Why Smart Fabric Services with VxRail?
- Luke Jones
- Aug 30, 2021
- 4 min read

In recent discussions with customers about their environments, I have noticed the conversation has naturally evolved to the benefits of Smart Fabric Services (SFS) and networking, even though I wasn’t brought in to talk about networks. Many of the customers I talk with need their infrastructure to be much more flexible. VxRail is bringing them the scalability, flexibility and speed that they need but realising the benefits is difficult when they are hamstrung by their network limitations. Here are a few challenges I have seen:
Lack of networking skills – Networking skills are in high demand but finding people that can fill the roles is difficult. Many of the smaller customers only have a small team that need to work across multiple technologies and just don’t have the bandwidth to be dedicated to networking.
Wasting resources – For some of the mid to larger customers that are lucky enough to have a dedicated networking resource, having them spend their time configuring ports to end devices is a waste of their time. They would be better to focus on their core network and ensuring smooth operation.
Scale – This is a big one for everyone but even more so for our larger customers. Some customers have hundreds of VxRail nodes each with multiple network ports. Making a change across many switches and many hundreds of ports presents operational risk and significant effort for a dedicated networking team.
Network Architecture – On numerous occasions I have found that the customers network isn’t architected well for HCI. It might not be designed for the significant east-west traffic that goes with HCI or it may have network stacking which means there is no way to upgrade switches non-disruptively. In the past this may not have been a problem if the applications could suffer an outage, but the network is the backbone of software defined storage.
Luckily SFS can help with each of these pain points.
Lack of networking skills – Once SFS is integrated into your vCenter using the OMNI plugin (Figure 1), it will monitor the environment for changes. If it sees that an admin has added a portgroup to your distributed switch it will update the physical switches to match with no extra effort (Figure 2). This makes adding additional VLANs a trivial task that doesn’t require anyone from the networking team.

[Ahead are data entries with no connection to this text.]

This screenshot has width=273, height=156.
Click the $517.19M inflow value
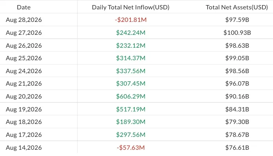[x=130, y=109]
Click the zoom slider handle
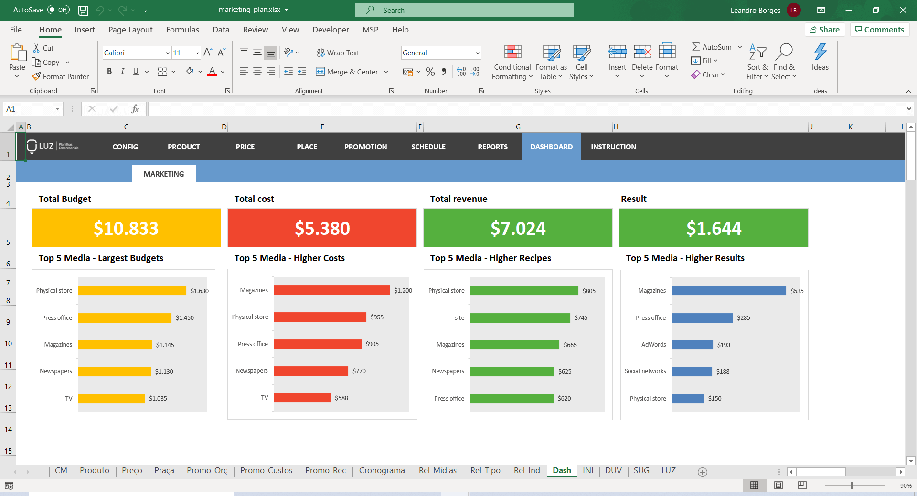Image resolution: width=917 pixels, height=496 pixels. tap(852, 485)
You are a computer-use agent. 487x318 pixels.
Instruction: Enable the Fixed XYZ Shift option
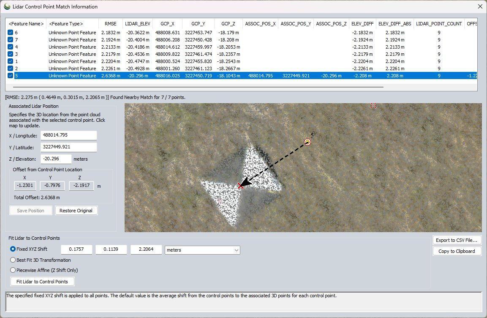13,249
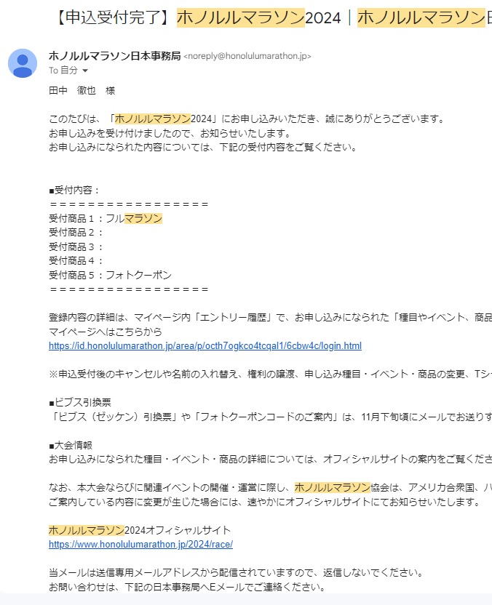Viewport: 492px width, 605px height.
Task: Click the 受付商品３ empty item line
Action: (x=76, y=247)
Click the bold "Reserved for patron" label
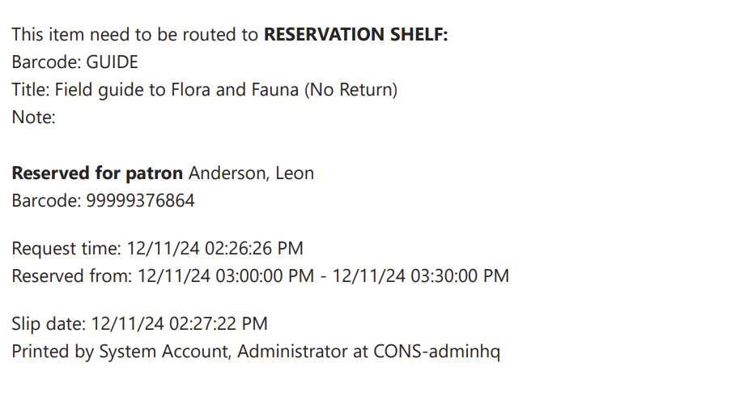 [x=98, y=173]
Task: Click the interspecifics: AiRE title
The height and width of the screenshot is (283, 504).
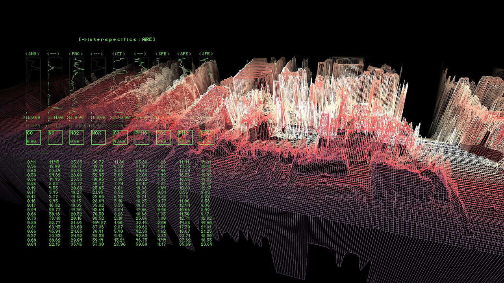Action: [117, 39]
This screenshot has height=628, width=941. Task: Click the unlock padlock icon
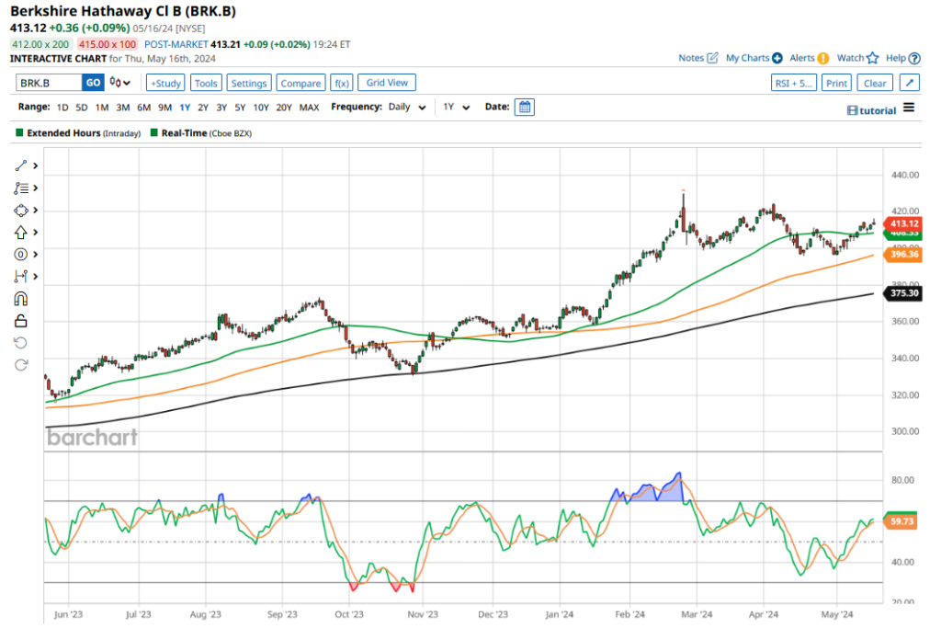click(x=21, y=320)
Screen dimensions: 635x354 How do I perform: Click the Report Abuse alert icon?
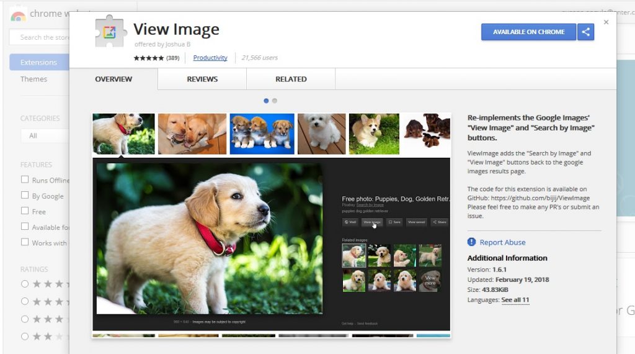click(x=472, y=242)
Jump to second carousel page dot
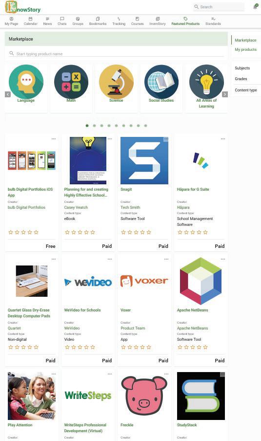This screenshot has width=261, height=441. point(94,126)
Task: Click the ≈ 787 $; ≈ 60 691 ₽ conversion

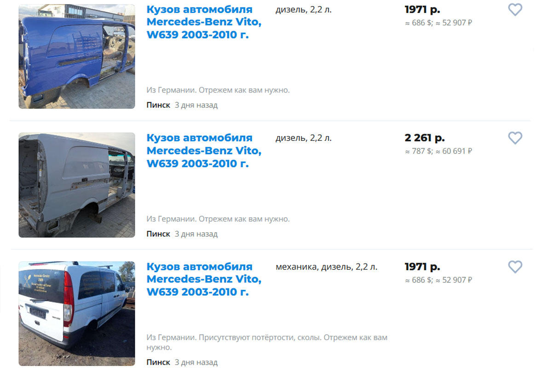Action: point(438,151)
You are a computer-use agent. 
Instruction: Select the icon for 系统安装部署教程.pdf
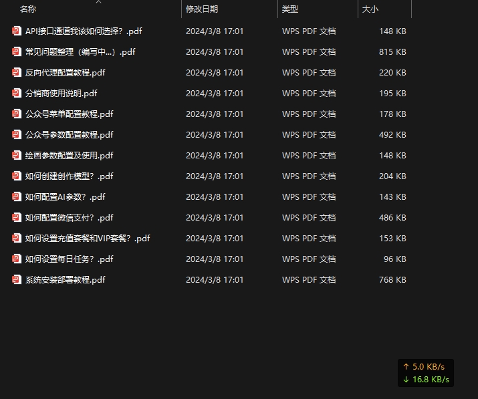click(x=17, y=279)
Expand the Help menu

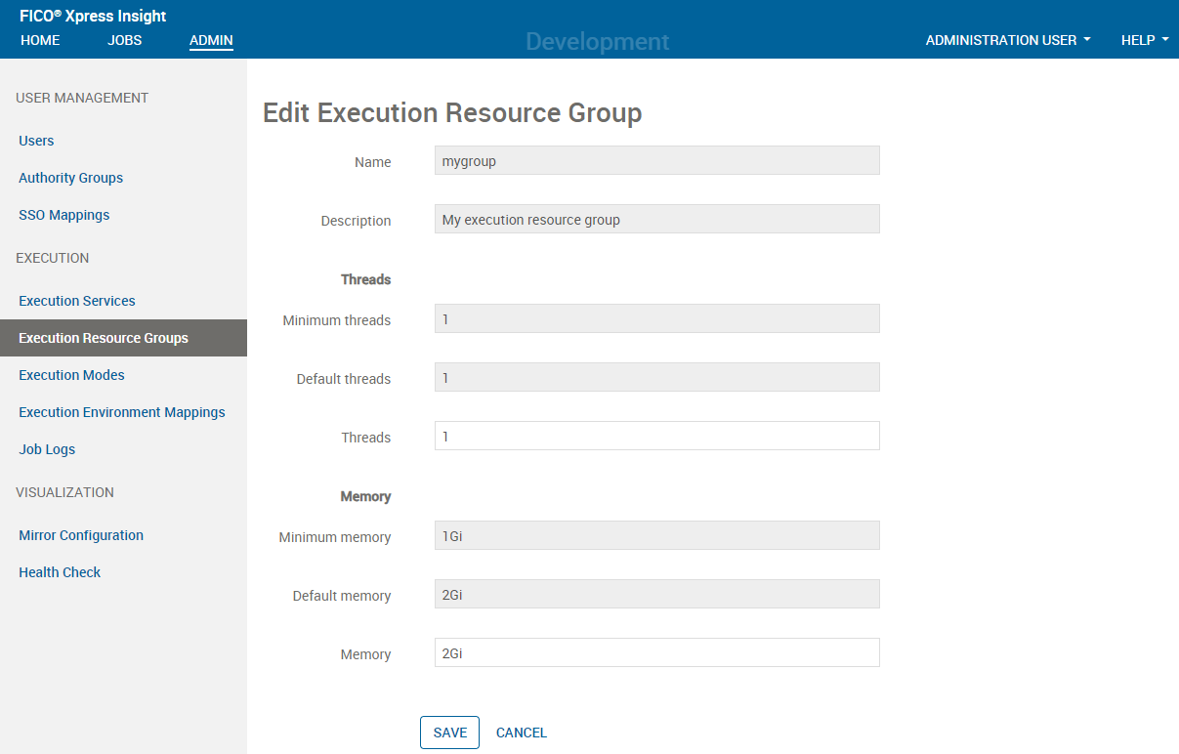[x=1144, y=40]
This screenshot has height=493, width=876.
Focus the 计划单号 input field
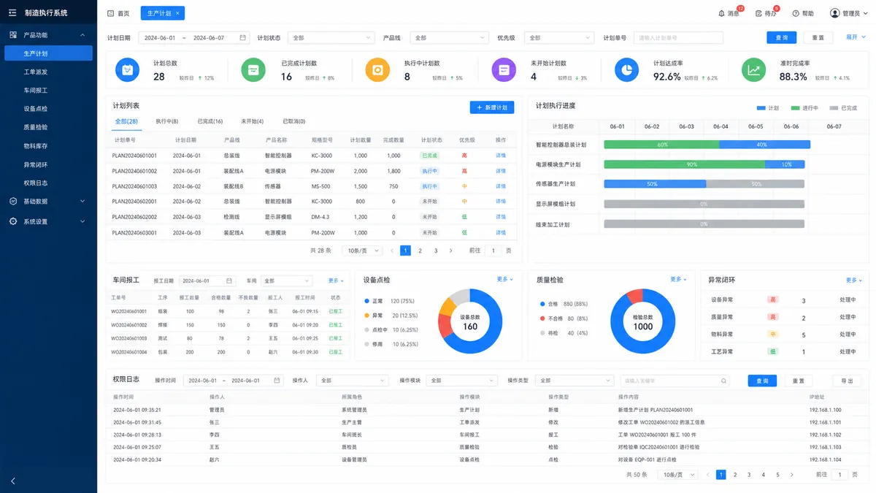point(678,37)
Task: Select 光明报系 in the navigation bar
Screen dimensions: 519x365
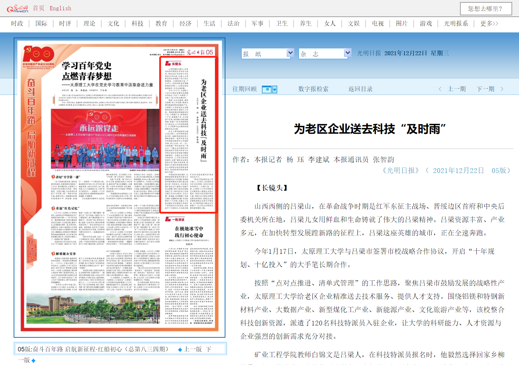Action: (456, 24)
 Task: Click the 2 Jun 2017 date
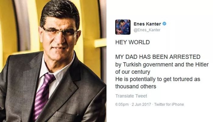[141, 104]

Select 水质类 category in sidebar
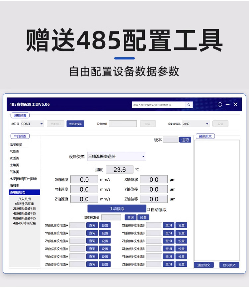(x=14, y=158)
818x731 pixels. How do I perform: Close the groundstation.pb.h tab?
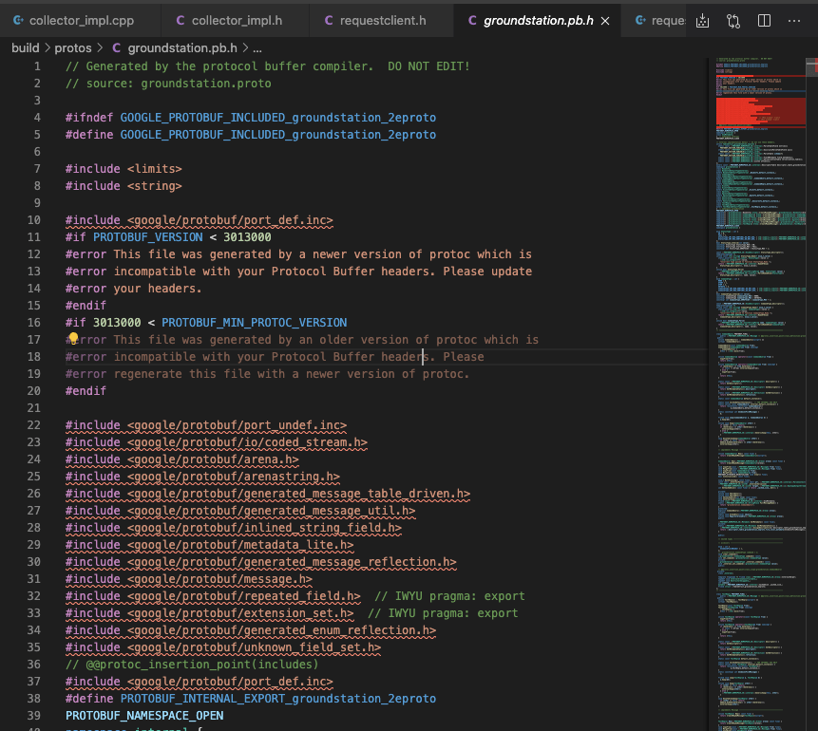click(605, 19)
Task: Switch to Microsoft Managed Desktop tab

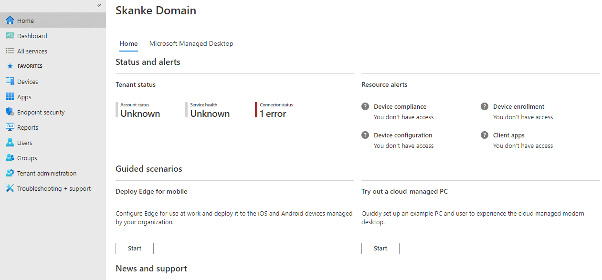Action: pos(191,43)
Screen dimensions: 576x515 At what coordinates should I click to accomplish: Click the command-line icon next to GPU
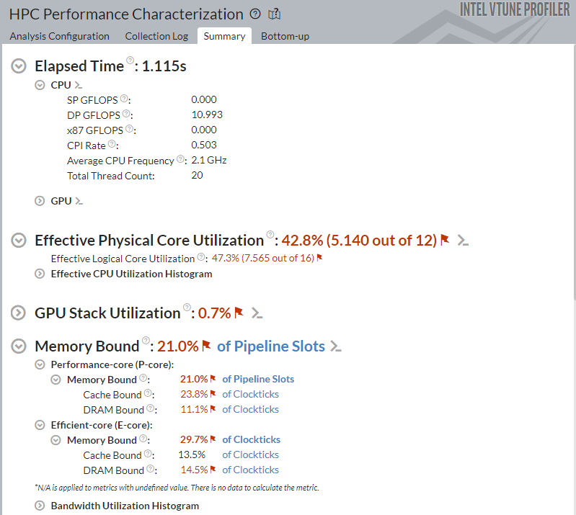click(x=79, y=201)
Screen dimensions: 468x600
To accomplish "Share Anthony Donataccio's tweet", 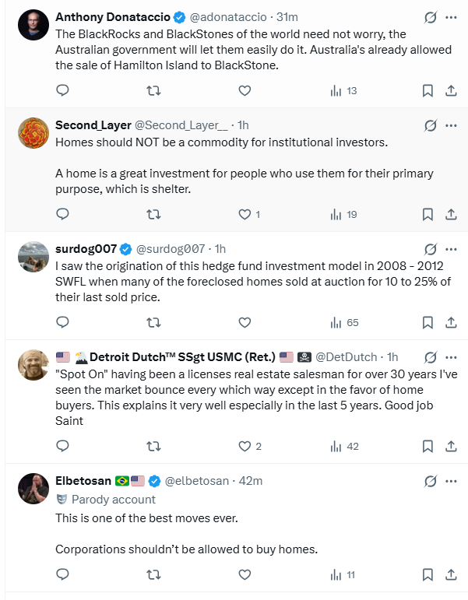I will click(x=450, y=90).
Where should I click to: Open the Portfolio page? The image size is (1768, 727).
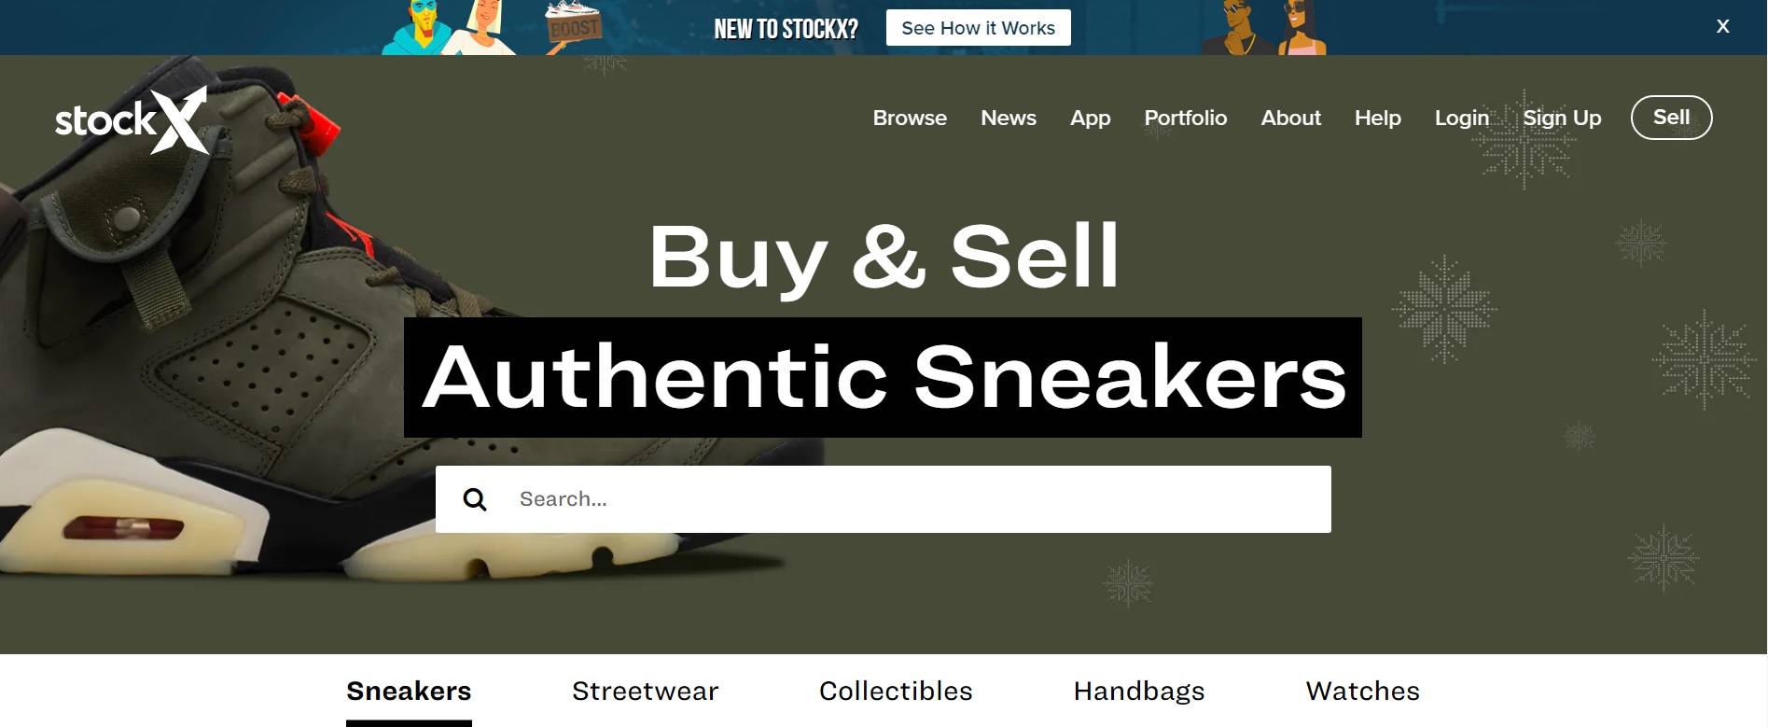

Figure 1 - OMNI plugin in vCenter

Figure 2 - OMNI updating the switches after adding a port group
2. Wasting resources – From the network engineer perspective now the whole VxRail environment looks like a single endpoint. The SFS becomes part of the engineered solution and environment can be treated as one thing with only a few uplinks into the network.
3. Scale – The automated SFS fabric takes away the complexity of scale. The SFS network can scale as more and more racks of VxRail are introduced and still maintain automation over the environment.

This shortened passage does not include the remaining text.